**Your objective**. In the data below, reproduce word for word every line from the one containing "Where should I" through the one containing "pos(1126,560)", including both of those lines. Omit the pictures from your reply.

**Records to use**.

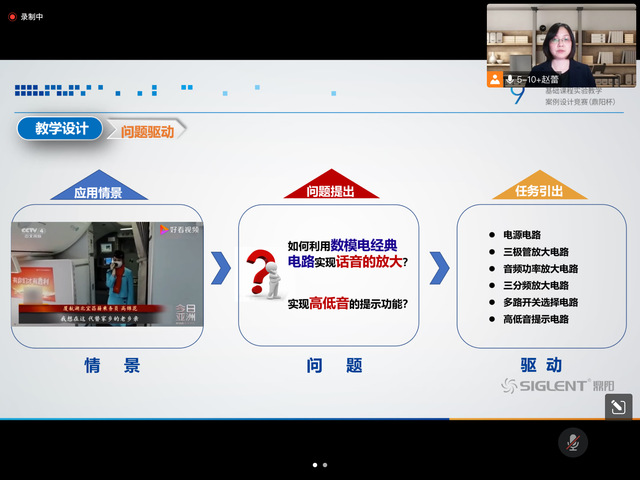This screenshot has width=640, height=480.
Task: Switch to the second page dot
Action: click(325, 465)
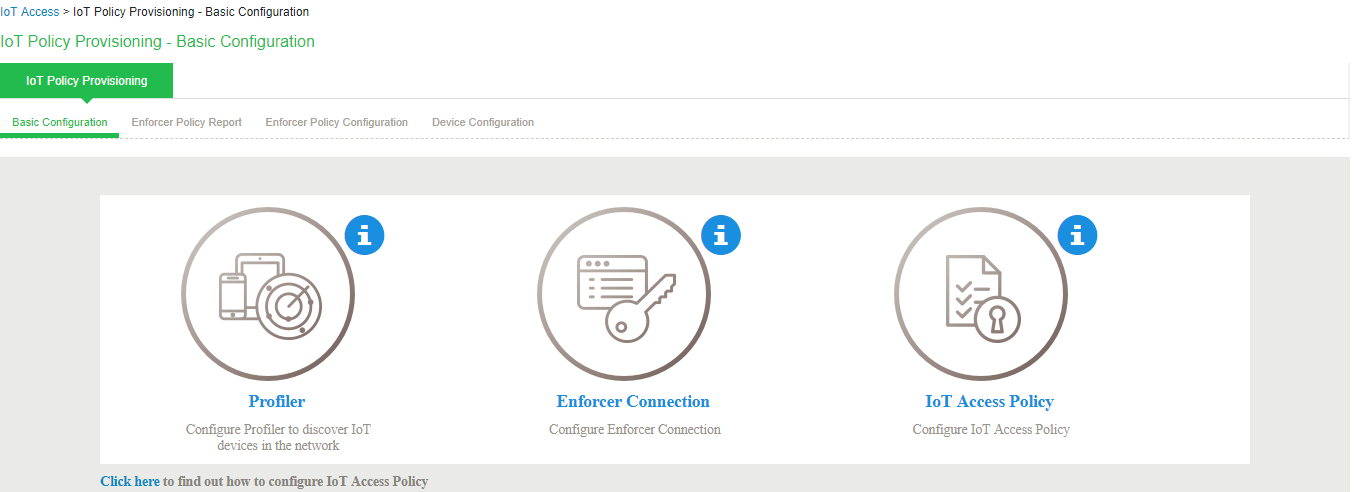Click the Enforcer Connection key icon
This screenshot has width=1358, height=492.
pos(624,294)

==

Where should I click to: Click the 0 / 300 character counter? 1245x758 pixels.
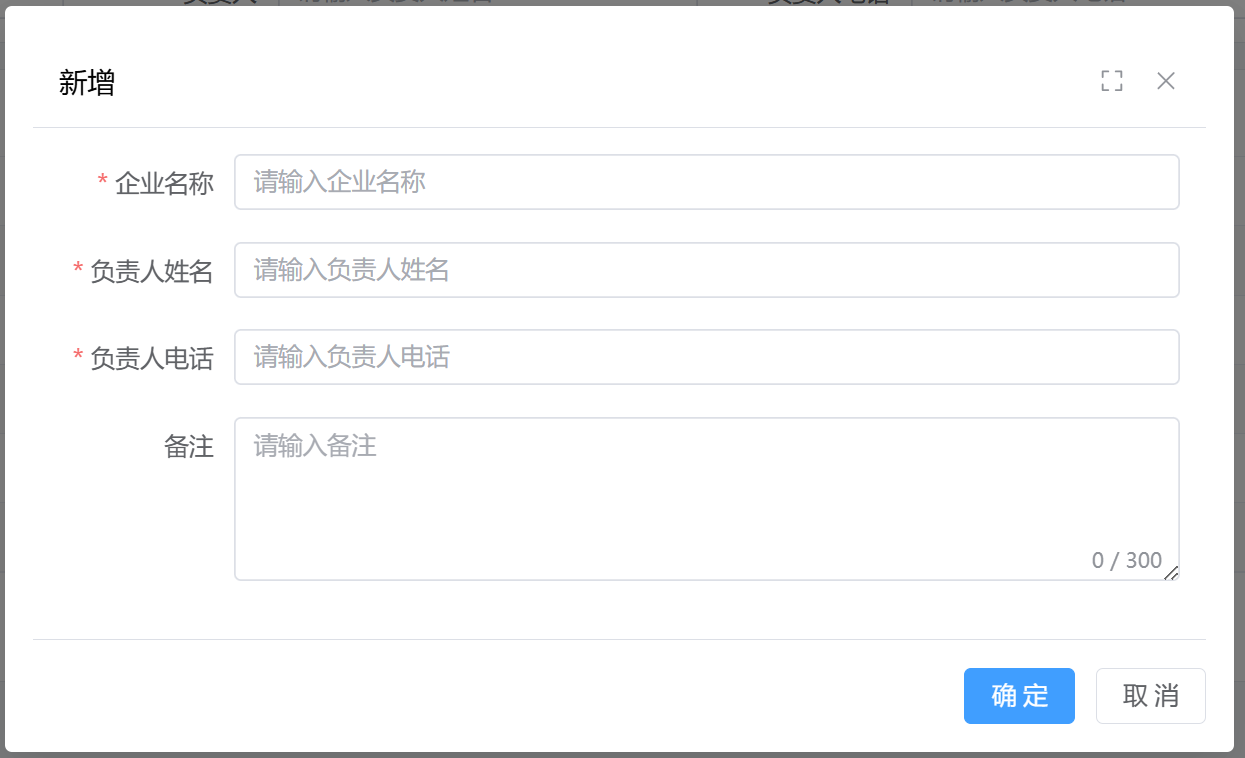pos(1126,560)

* * *

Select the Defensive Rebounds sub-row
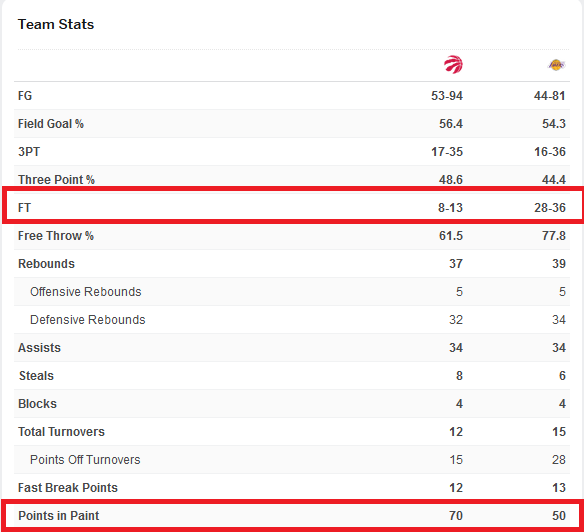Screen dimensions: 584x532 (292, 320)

**Finished exercise**.
Where should I click to: Click the 0 / 300 character counter? 1245x758 pixels.
pos(1126,560)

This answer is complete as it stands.